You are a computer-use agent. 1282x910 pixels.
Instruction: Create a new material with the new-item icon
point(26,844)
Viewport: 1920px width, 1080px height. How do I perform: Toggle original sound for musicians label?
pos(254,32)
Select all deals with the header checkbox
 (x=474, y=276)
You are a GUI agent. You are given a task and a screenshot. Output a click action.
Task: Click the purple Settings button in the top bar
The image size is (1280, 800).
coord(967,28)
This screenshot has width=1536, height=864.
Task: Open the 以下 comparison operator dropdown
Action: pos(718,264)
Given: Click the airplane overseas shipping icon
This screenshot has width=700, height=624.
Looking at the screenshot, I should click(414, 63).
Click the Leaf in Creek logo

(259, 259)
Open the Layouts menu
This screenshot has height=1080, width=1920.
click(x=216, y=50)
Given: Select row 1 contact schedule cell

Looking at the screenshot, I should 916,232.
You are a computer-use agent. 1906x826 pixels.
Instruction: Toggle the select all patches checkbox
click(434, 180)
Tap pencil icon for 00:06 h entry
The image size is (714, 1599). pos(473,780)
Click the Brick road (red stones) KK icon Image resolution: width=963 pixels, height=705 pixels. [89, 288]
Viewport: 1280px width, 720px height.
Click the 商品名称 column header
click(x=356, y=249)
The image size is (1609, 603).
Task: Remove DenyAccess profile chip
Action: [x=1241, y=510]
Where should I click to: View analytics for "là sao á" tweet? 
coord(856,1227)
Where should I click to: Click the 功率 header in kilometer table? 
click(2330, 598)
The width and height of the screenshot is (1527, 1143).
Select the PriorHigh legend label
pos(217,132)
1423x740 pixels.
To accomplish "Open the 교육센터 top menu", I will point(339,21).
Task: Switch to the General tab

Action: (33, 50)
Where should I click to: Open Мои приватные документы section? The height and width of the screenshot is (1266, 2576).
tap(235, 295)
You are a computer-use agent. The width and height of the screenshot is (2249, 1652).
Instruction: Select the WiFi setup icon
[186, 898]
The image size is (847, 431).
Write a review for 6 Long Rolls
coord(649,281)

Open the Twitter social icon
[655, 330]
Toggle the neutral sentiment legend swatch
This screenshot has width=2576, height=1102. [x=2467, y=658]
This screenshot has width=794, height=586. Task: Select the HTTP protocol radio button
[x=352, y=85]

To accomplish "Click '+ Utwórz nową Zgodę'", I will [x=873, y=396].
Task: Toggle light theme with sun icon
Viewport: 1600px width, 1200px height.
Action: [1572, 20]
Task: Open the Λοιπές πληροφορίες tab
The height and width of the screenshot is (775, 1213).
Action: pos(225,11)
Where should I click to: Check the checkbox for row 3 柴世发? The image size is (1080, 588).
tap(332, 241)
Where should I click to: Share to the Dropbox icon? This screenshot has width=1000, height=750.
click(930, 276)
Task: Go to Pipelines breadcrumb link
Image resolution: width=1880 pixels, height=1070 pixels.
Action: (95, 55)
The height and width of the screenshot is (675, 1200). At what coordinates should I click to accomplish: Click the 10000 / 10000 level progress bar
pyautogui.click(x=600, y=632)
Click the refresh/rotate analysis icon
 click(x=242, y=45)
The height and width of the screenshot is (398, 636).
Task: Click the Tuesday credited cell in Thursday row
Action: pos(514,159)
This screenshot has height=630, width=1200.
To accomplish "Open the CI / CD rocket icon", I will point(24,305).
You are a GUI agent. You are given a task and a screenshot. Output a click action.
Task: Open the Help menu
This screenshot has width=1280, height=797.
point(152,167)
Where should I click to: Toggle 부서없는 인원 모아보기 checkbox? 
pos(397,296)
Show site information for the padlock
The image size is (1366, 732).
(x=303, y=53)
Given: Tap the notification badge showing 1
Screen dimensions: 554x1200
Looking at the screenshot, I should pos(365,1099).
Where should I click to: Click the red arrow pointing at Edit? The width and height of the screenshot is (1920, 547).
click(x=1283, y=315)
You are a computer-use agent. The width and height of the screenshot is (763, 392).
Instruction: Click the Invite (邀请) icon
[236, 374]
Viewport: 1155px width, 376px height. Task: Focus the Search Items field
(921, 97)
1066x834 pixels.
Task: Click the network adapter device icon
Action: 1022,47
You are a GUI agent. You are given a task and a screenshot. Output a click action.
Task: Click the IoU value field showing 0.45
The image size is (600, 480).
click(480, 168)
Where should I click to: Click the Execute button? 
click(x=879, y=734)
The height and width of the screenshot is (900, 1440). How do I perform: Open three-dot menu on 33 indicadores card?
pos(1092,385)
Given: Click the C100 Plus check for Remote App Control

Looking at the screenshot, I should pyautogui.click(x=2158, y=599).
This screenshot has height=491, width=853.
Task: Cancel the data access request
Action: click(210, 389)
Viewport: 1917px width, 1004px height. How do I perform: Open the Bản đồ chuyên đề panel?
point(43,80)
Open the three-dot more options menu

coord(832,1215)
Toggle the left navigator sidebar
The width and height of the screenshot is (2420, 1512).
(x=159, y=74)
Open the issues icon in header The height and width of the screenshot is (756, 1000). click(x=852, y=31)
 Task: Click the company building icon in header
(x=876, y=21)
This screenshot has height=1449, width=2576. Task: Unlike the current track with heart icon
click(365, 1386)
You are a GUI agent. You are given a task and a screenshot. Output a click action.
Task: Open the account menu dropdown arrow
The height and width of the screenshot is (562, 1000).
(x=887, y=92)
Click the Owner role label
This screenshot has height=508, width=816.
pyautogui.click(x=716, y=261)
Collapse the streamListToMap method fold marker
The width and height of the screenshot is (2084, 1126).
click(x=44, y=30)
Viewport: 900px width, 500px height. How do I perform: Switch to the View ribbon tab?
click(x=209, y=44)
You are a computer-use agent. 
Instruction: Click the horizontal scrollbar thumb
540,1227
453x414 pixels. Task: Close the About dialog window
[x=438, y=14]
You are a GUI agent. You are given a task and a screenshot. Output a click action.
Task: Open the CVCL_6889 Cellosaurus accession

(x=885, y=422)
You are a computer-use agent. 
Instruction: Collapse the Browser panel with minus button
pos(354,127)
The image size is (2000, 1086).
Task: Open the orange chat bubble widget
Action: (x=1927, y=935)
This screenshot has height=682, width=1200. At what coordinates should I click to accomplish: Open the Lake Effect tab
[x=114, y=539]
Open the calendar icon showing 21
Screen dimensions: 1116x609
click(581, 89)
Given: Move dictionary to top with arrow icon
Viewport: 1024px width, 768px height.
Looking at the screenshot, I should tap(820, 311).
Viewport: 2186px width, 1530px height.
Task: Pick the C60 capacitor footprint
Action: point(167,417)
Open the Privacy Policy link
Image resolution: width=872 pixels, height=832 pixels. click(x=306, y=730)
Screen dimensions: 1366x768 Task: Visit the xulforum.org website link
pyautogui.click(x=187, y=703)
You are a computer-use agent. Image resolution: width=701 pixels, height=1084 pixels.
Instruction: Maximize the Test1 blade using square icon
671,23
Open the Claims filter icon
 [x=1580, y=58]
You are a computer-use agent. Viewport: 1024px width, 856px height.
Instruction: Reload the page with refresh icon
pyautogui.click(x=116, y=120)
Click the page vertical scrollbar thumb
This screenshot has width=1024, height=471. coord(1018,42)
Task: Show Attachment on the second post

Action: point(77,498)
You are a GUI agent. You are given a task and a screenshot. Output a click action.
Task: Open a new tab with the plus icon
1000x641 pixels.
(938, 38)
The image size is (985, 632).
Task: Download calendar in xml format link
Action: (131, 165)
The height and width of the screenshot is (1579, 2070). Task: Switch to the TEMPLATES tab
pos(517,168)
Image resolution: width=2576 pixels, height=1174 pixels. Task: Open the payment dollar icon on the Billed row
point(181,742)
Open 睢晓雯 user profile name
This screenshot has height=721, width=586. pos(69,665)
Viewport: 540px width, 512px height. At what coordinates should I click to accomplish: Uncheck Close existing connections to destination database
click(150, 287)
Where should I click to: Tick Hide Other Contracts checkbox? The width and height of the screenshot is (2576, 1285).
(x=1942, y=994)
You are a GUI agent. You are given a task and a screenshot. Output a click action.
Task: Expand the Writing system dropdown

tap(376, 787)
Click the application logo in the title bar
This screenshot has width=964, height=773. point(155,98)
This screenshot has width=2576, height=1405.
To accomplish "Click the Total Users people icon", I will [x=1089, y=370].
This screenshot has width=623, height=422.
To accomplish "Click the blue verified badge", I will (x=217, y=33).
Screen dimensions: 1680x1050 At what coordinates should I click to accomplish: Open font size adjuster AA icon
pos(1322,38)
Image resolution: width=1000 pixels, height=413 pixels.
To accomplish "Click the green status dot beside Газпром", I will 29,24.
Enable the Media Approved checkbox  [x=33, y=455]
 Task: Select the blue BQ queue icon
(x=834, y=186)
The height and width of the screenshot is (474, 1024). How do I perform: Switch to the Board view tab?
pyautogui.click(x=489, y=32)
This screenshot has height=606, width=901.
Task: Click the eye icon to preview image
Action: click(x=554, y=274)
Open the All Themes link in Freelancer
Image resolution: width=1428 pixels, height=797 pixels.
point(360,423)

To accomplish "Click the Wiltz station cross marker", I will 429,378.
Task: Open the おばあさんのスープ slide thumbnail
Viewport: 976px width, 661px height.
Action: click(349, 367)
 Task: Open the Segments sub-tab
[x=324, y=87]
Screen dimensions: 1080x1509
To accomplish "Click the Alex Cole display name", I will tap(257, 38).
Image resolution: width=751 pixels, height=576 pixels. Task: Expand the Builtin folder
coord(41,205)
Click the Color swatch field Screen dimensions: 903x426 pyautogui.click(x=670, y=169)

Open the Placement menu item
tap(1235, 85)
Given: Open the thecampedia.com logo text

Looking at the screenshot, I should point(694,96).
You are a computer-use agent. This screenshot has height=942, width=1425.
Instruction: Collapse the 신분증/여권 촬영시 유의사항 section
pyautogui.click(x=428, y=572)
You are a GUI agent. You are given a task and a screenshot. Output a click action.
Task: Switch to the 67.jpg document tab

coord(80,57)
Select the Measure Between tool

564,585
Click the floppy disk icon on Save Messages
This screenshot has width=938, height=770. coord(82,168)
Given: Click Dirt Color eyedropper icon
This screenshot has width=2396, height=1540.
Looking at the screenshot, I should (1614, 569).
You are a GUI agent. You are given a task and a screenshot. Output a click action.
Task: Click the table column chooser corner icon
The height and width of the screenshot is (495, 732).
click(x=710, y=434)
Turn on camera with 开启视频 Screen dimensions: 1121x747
---+---
Please reproduce the lines of the material above, starting with the line containing "Task: Open the Λοιπές πληροφορίες tab" and going on through the line containing "click(930, 276)".

# Task solution:
Task: Open the Λοιπές πληροφορίες tab
The height and width of the screenshot is (775, 1213).
Action: pos(225,11)
Where should I click to: Check the checkbox for row 3 柴世发? The image size is (1080, 588).
tap(332, 241)
Where should I click to: Share to the Dropbox icon? This screenshot has width=1000, height=750.
click(930, 276)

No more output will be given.